Modern software is typically a patchwork of third-party and newly written code. That third-party code is often dependent on even more third-party code. It can take a while for every link in a chain to even notice a problem, let alone repair it.
GitHub's new offering merges the existing dependency graph and notifications about vulnerabilities within dependencies into an advance warning that a problem may already exist.
"The longest delay when it comes to mitigating vulnerabilities is discovering vulnerabilities," Maya Kaczorowski, senior director of product management at GitHub, told SC Media. "It was great for us to be helping you after the fact, but a lot of our focus now is shifting left — letting developers detect vulnerabilities earlier on."

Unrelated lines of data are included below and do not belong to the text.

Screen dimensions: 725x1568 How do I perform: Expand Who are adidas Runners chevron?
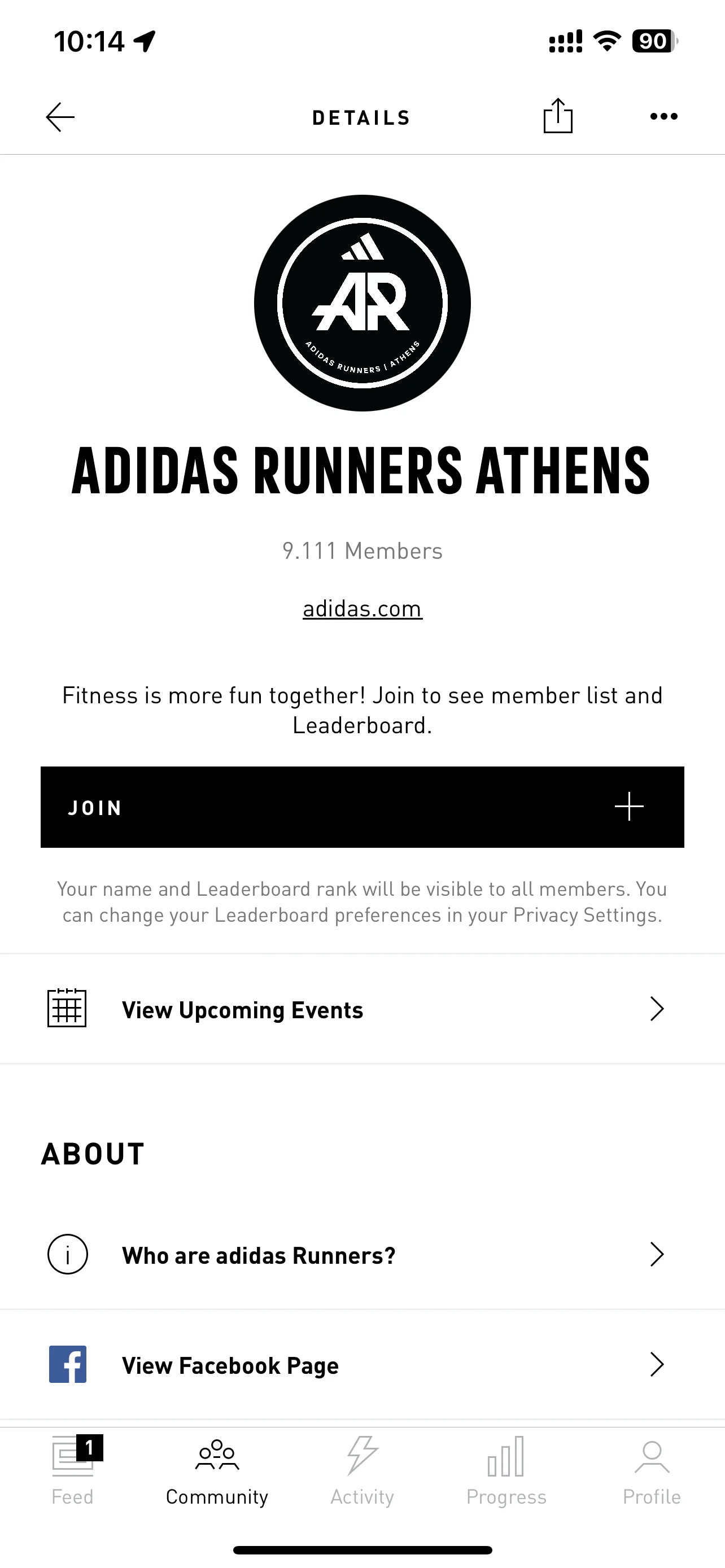656,1255
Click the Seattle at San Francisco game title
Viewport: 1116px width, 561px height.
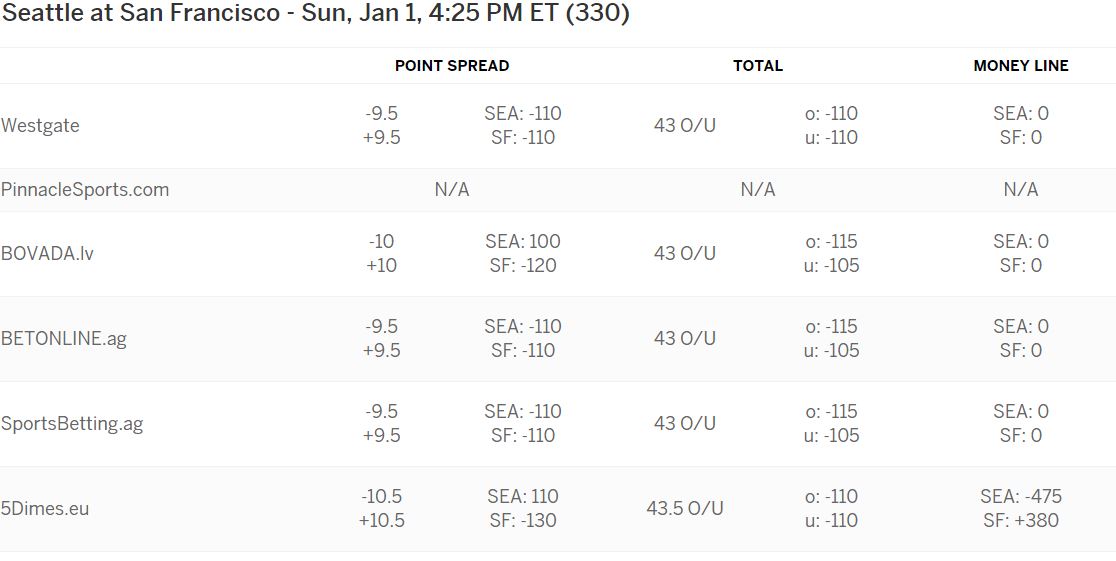point(315,14)
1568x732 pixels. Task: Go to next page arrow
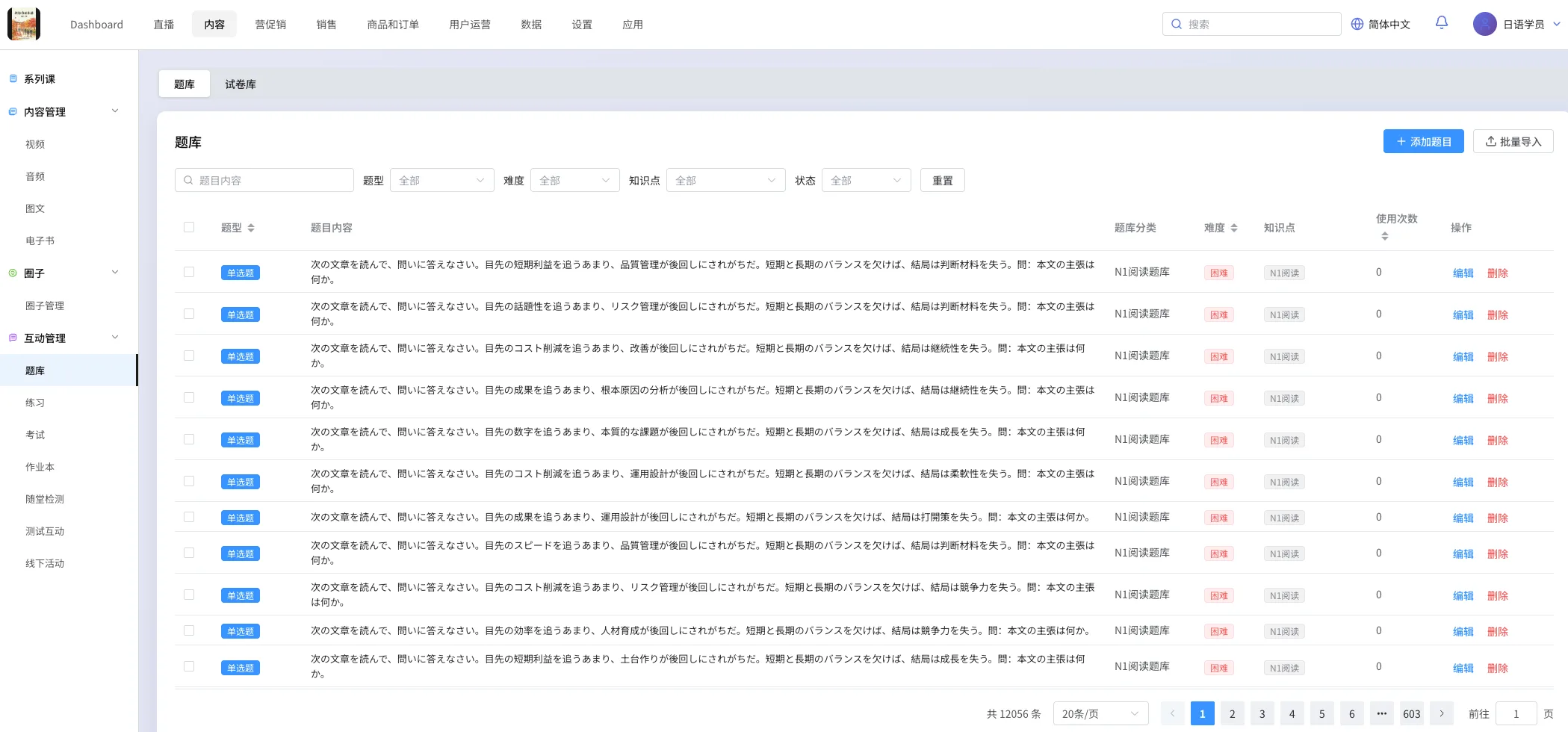1441,713
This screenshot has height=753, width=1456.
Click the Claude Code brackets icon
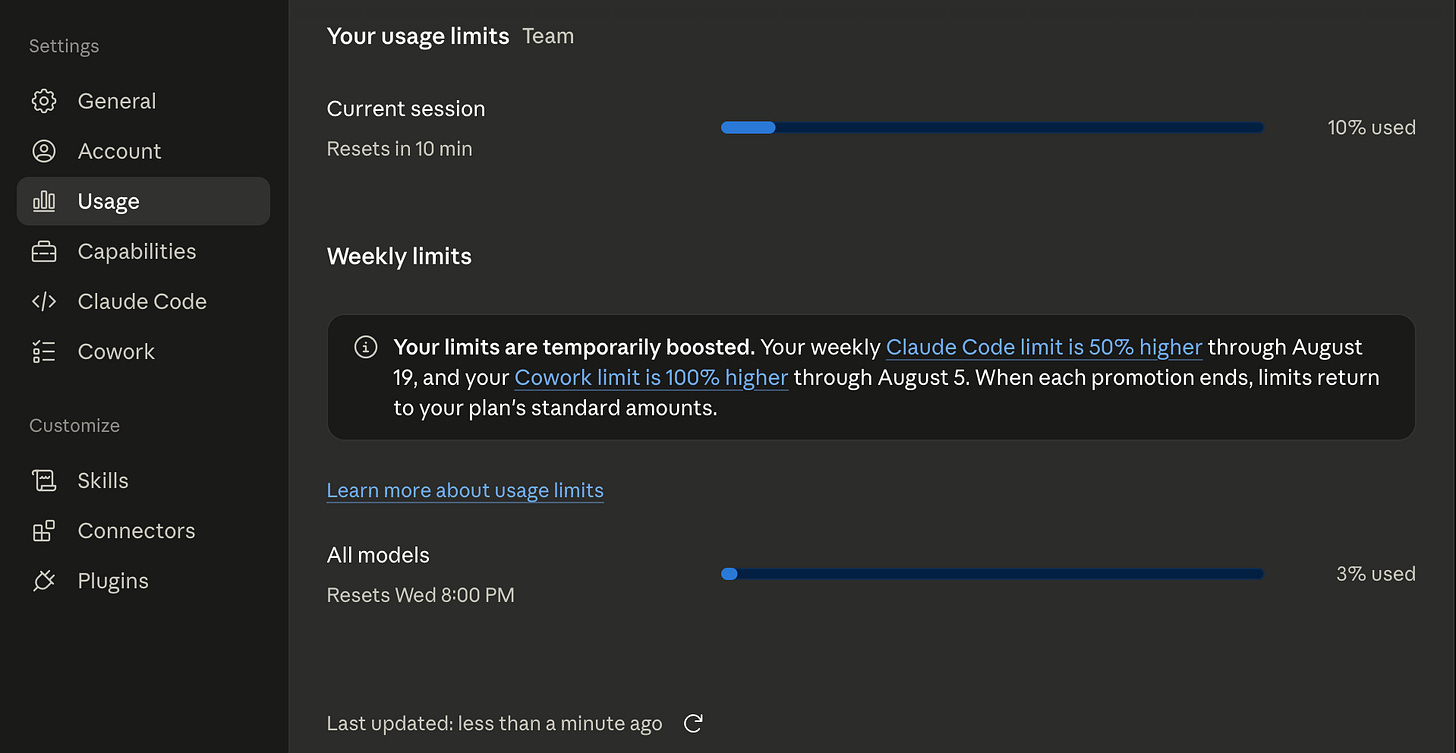(44, 301)
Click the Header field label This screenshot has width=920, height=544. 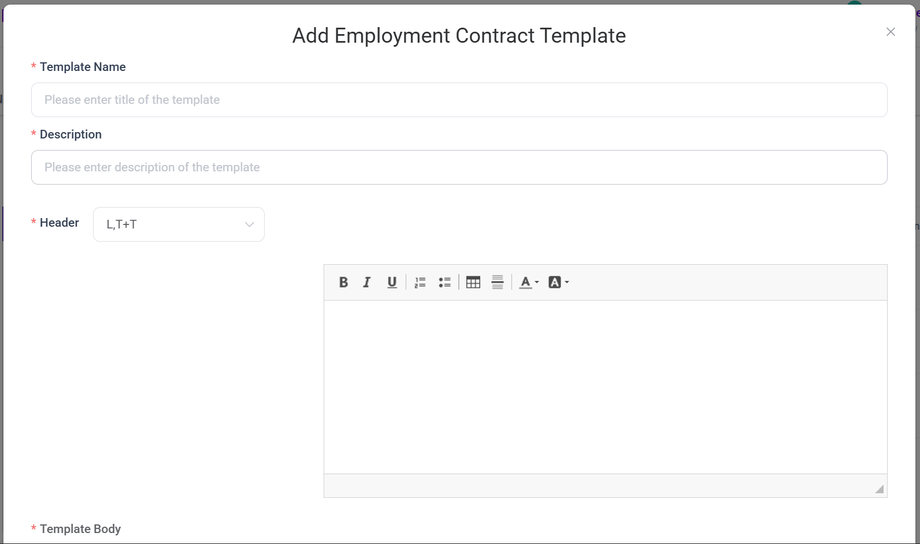[59, 223]
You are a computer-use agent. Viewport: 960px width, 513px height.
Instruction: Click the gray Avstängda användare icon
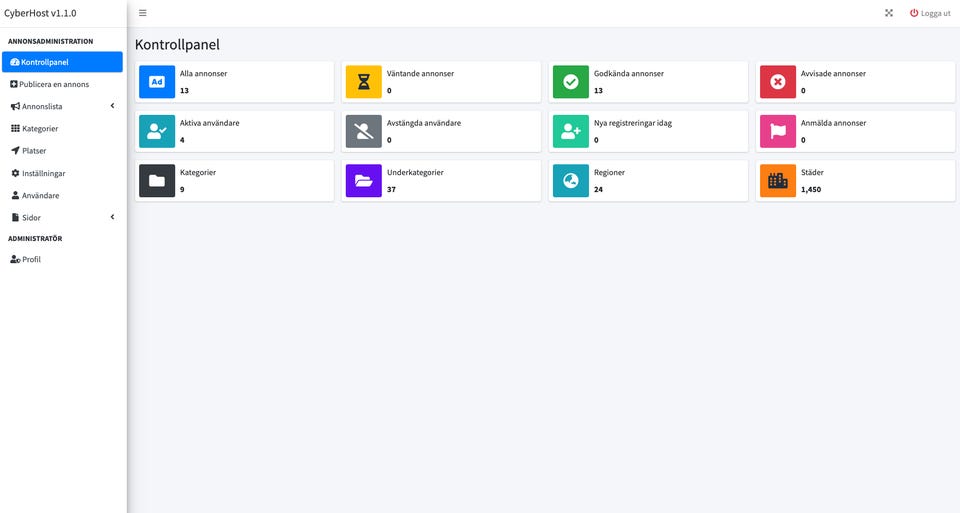[x=364, y=131]
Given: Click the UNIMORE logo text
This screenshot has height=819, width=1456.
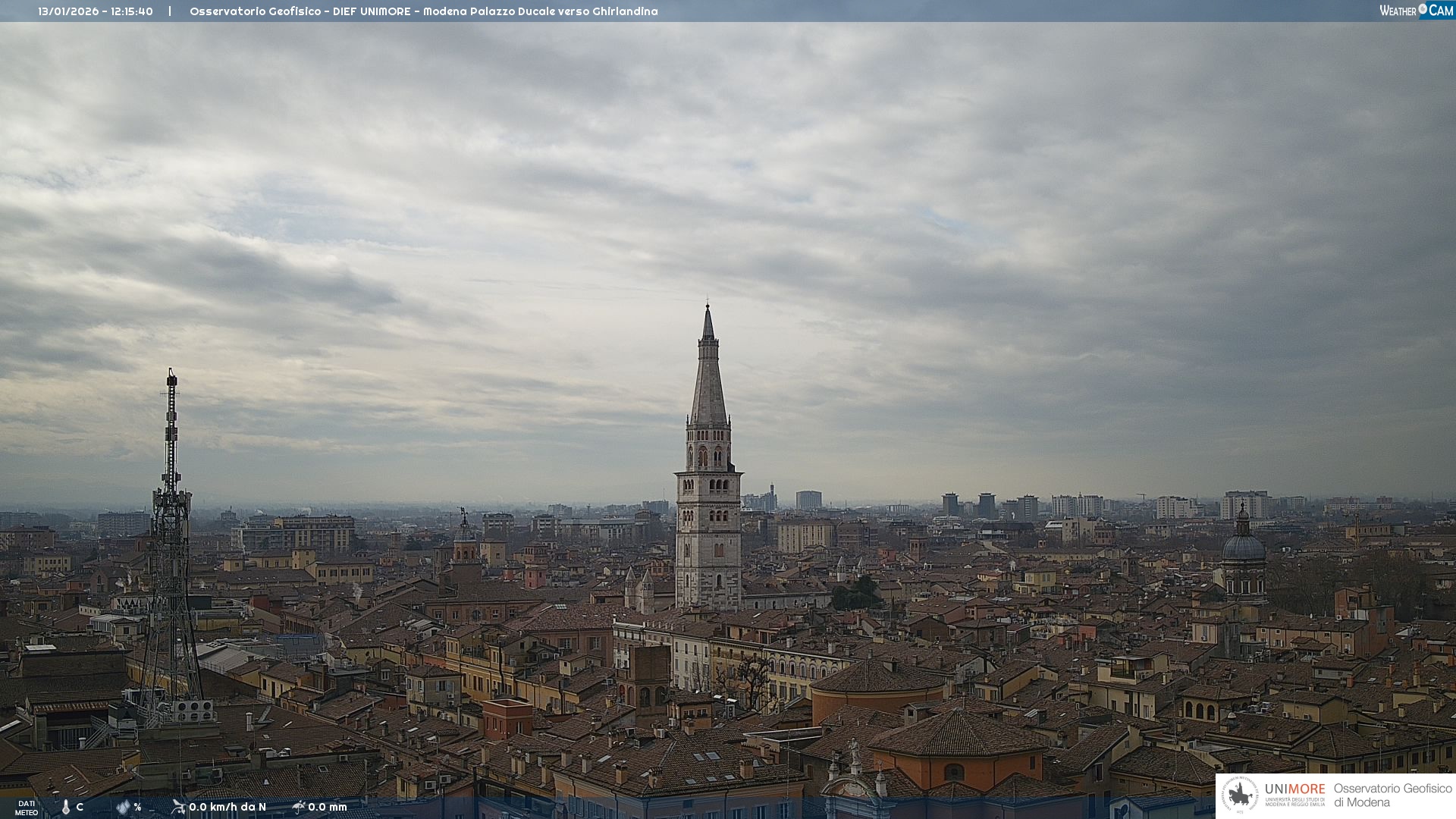Looking at the screenshot, I should click(x=1294, y=789).
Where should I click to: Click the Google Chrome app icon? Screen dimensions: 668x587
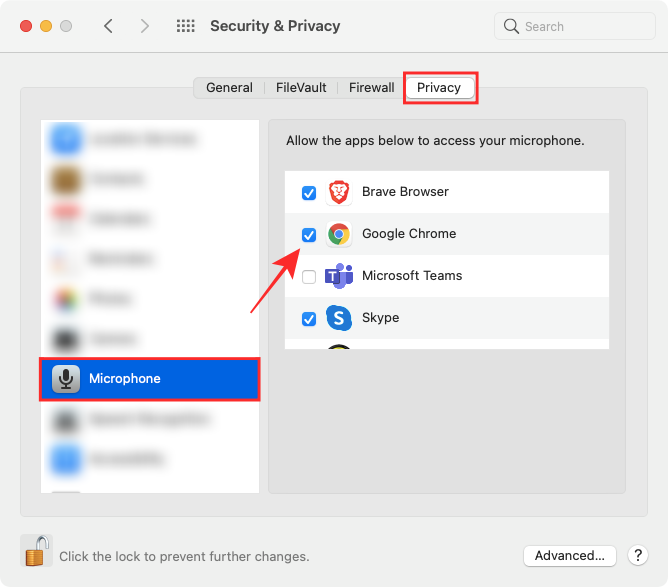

Kaczorowski notes that in GitHub's experience, slight automation changes have had real effects on the speed at which problems are noticed and fixed. She hopes that will happen again here.
Vulnerabilities in dependencies is a long held, industry-wide problem.
"More of the code in software is assembled than written from scratch today," said Chris Wysopal, co-founder and chief technology officer of the software vulnerability scanning service Veracode. "Veracode finds over 70 percent of applications come from open source packages. This means risk is shifting more toward dependencies, and developers need a quick and easy way of determining if they are using a vulnerable component. There is no better place to do this detection than in the developers’ workflow, where they have the ability to easily fix the problem."